Dün sabah yine bazı belediyelere yapılan kayyım atamaları haberiyle uyandık. Çok değil altı gün öncede İstanbul Esenyurt Belediyesi’ne kayyım atanmıştı. İçişleri Bakanlığı, 4 Kasım 2024 tarihinde yaptığı bir açıklamayla, yine kalıcılaştırılmış OHAL düzenlemelerinden birisine dayalı olarak,
- Mardin Büyükşehir Belediyesi’nin Halkların Eşitlik ve Demokrasi Partisi’nden (DEM Parti) seçilmiş belediye eş başkanı Ahmet Türk’ün görevinden alınarak yerine Mardin Valisi Tuncay Akkoyun’un,
- Batman Belediyesi’nin DEM Parti’den seçilmiş belediye eş başkanı Gülistan Sönük’ün görevinden alınarak yerine Batman Valisi Ekrem Canalp’ın,
- Urfa’nın Halfeti ilçesinin DEM Parti’den seçilmiş belediye eş başkanı Mehmet Karayılan’ın görevinden alınarak yerine Halfeti Kaymakamı Hakan Başoğlu’nun
kayyım atandığını duyurdu.
OHAL döneminde çıkarılan 15/8/2016 tarih ve 674 sayılı Kanun Hükmünde Kararname (KHK) ile ‘5393 Sayılı Belediye Kanunu’nun 45. Maddesine eklenen bir fıkrayla, seçilmiş belediye başkanlarının “terör veya terör örgütlerine yardım ve yataklık suçuyla” görevden uzaklaştırılmasının yolu fiili durum yaratılarak açılmıştı. Yanı sıra, yine Belediye Kanunu’na eklenen “Bu belediyelerde belediye meclisi, başkanın çağrısı olmadıkça toplanamaz.” şeklindeki bir başka cümle ile de hakkında ‘3713 Sayılı Terörle Mücadele Kanunu’ kapsamında soruşturma ve kovuşturma açılmış belediye başkanları, başkan vekilinin belediye meclisi tarafından on gün içinde seçilmesi kuralı fiilen geçersiz kılınmış ve İçişleri Bakanı ile valilerin doğrudan görevlendirme yapma/kayyım atama yetkisi sağlanmıştır.
İşte İçişleri Bakanlığı, 2016 yılından bu yana kalıcılaştırılmış OHAL düzenlemelerinden birisine dayanan bu son icraatına gerekçe olarak yerine kayyım atanan üç belediye eş başkanı hakkında açılmış olan soruşturma ve davaları, verilen ve henüz kesinleşmemiş hapis cezalarını ileri sürmektedir.

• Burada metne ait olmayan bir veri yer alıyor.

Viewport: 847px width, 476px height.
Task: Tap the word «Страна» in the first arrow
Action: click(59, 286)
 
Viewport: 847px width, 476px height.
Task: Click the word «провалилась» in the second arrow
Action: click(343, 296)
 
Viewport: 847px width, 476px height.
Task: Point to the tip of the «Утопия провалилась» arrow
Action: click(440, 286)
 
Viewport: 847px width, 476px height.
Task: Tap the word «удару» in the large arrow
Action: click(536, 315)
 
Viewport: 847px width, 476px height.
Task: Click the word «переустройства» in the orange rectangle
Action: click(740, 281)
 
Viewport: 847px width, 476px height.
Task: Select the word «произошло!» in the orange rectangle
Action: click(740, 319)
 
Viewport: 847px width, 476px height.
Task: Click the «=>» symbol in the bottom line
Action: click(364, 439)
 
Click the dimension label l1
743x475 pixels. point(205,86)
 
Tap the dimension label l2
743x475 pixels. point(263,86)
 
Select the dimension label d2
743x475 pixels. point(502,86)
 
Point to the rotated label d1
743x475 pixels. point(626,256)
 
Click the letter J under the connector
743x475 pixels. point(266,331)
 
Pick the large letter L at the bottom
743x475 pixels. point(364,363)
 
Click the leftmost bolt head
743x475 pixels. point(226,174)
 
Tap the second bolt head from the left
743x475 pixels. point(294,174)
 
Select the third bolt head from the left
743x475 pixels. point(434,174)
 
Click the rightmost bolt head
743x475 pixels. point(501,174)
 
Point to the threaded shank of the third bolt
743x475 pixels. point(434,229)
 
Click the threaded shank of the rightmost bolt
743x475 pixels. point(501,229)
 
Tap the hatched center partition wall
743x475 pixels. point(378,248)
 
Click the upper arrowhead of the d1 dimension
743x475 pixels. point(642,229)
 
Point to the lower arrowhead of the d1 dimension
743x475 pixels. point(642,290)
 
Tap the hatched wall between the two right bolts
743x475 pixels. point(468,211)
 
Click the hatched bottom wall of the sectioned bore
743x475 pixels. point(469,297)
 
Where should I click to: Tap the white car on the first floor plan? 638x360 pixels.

‘Artık yeter!’ duygusuna yol açan bu pervasızlık karşısında sadece altı gün önce Esenyurt Belediyesi’ne kayım atanmasını değil, 4 Haziran 2024 tarihinde Hakkâri Belediyesi’ne kayyım atanmasını, hatta öncesinden, 2016 yılından bu yana yapılan kayyım atamalarını eleştirirken söylediklerimizi inatla bir kez daha dile getireceğiz.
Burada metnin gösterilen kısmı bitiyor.